Remembering Mark Wilson

Mark200x200Many of us in the SLU community are remembering Mark Wilson this week, a cherished colleague and friend who died very unexpectedly one year ago. Mark was an associate professor in the theatre program and taught undergraduate courses on performance, lighting, and design. At the time of his death, there was an outpouring of stories paying tribute to his remarkable ability to use theatre to connect with students, inspire innovative collaborations across campus, and bring people together. You can read examples of these tributes by clicking here and here.

Mark had a special relationship with the Reinert Center. In addition to participating in several of our teaching institutes and workshops over the years, he was named an Innovative Teaching Fellow in 2015 and taught a theatre course in the Learning Studio in 2016. You can read more about the fellowship by clicking here and watch a video of Mark reflecting on his fellowship experience by clicking here. We feel incredibly fortunate to have had the opportunity to work with Mark in this capacity and continue to mourn the loss of someone who believed so strongly in our mission and found such value in our work.

As a tribute to Mark, next week’s blog post will focus on the use of theatre activities to support student learning across disciplines and teaching situations. Special attention will be given to Augusto Boal’s Theatre of the Oppressed, a text that Mark discovered during his Innovative Teaching Fellowship and found particularly useful for aligning the goals of his course with the Jesuit tradition of social justice and caring for the whole person. Developing, sharing, and using these resources is one small way that we can remember Mark and ensure that his teaching legacy lives on.

Please use the comments section below to share your memories of Mark Wilson and the impact he made on SLU’s teaching and learning community.

4 Responses to “Remembering Mark Wilson”

  1. I have many memories of Mark, particularly his way of engaging and contributing in workshops and institutes. Mark brought a spirit of openness and curiosity to every session, even when the topic was one he himself could have led a workshop on. He treated every event as an occasion for learning.

    One of my clearest memories of Mark is from a small workshop I led on developing a graphic syllabus. He was at a whiteboard, sketching out all the parts of his course and their relationships to one another, and his excitement and energy just kept building. As he shared some of his insights from the exercise, his passion for teaching and for reaching all students was so alive, so visible.

    Mark’s positive energy and willingness to learn something new characterize virtually every encounter I had with him. His absence is deeply felt by the entire SLU community.

  2. I was Mark’s Instructional Developer during his teaching fellowship through the Reinert Center, but I first encountered him when I was an undergraduate student at SLU in 2001. I was a member of the newly-formed men’s a cappella group the Bare Naked Statues and we were preparing for our first concert in Xavier Auditorium. Mark was a huge advocate for us throughout the process – and even volunteered his time to design (and run!) lighting for two weekend shows. He truly wanted us to thrive as a new student organization at SLU. The continued existence and success of the Bare Naked Statues – and so many other performance-based groups on this campus – would not have been possible without Mark’s selfless mentoring and support. He is greatly missed.
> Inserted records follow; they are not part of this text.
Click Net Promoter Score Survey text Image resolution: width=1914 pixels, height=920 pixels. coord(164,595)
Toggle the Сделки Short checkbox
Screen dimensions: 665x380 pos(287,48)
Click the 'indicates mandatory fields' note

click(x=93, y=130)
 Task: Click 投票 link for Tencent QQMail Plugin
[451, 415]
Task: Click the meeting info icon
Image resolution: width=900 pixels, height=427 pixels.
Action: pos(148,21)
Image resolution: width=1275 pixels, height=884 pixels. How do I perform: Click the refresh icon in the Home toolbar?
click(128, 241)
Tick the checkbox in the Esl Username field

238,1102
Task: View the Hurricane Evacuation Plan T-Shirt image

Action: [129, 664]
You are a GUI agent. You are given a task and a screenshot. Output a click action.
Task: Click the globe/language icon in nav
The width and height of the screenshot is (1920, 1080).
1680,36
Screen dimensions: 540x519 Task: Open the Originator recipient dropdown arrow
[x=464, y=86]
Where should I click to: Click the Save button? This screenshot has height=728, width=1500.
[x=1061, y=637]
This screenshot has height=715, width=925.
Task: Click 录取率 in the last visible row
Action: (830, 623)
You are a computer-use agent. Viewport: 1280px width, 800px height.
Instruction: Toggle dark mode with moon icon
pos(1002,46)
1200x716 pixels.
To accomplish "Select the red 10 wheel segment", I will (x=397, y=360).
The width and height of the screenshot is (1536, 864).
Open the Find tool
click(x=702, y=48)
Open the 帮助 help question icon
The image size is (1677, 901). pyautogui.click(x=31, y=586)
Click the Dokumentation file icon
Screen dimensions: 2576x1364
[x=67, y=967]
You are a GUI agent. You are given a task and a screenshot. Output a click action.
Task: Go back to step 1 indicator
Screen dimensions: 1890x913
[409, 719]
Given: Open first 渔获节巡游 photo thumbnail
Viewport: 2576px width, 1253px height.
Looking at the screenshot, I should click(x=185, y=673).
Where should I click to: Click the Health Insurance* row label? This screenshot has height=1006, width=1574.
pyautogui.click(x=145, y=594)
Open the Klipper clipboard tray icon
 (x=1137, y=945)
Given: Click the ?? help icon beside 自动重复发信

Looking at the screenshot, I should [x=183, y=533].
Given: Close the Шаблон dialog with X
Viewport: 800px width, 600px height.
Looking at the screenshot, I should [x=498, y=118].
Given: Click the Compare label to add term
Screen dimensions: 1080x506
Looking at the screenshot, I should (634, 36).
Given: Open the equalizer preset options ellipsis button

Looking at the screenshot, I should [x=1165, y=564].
  3. Mark took so much time to mentor me when I started teaching at SLU – though he always spoke to me like I might know more than him. He had a total respect for human beings, and talked and listened to people with the pretense that we were full of brilliant ideas. For some reason right now, the memory that dominates my thoughts is his Halloween class. He would fill our smaller theatre with stage tricks – flying bats, paintings that came alive, and bubbling cauldrons. Then he would teach the students about how these different special effects worked. I would bring my intro classes to his Halloween set-up. I remember learning from him that the difference between a smoking cauldron and a bubbling cauldron is the addition of dish soap (the base is water, into which you add dry ice). I really miss Mark, and I know my colleagues and our students do too. We are lucky to have known him and to have learned from him to keep our heads in the clouds.
    Thank you for writing about him.

  4. I had the pleasure of getting to know Mark through his work at the Reinert Center. He was always generous with his time, open to new experiences, and most of all, kind. Never one to shy away from helping others, Mark’s enthusiasm was infectious. I look back fondly at some of our conversations and marvel at how quickly they evolved into exciting new ideas. Mark’s impact as an educator was also felt outside of campus. For example, during the Focus on Technology and Teaching Conferences at UMSL, Mark quickly gained a reputation as a creative presenter on experience-based teaching. His enthusiasm for teaching and positive energy made him one of the conference’s star presenters and his impact on the conference is still being felt.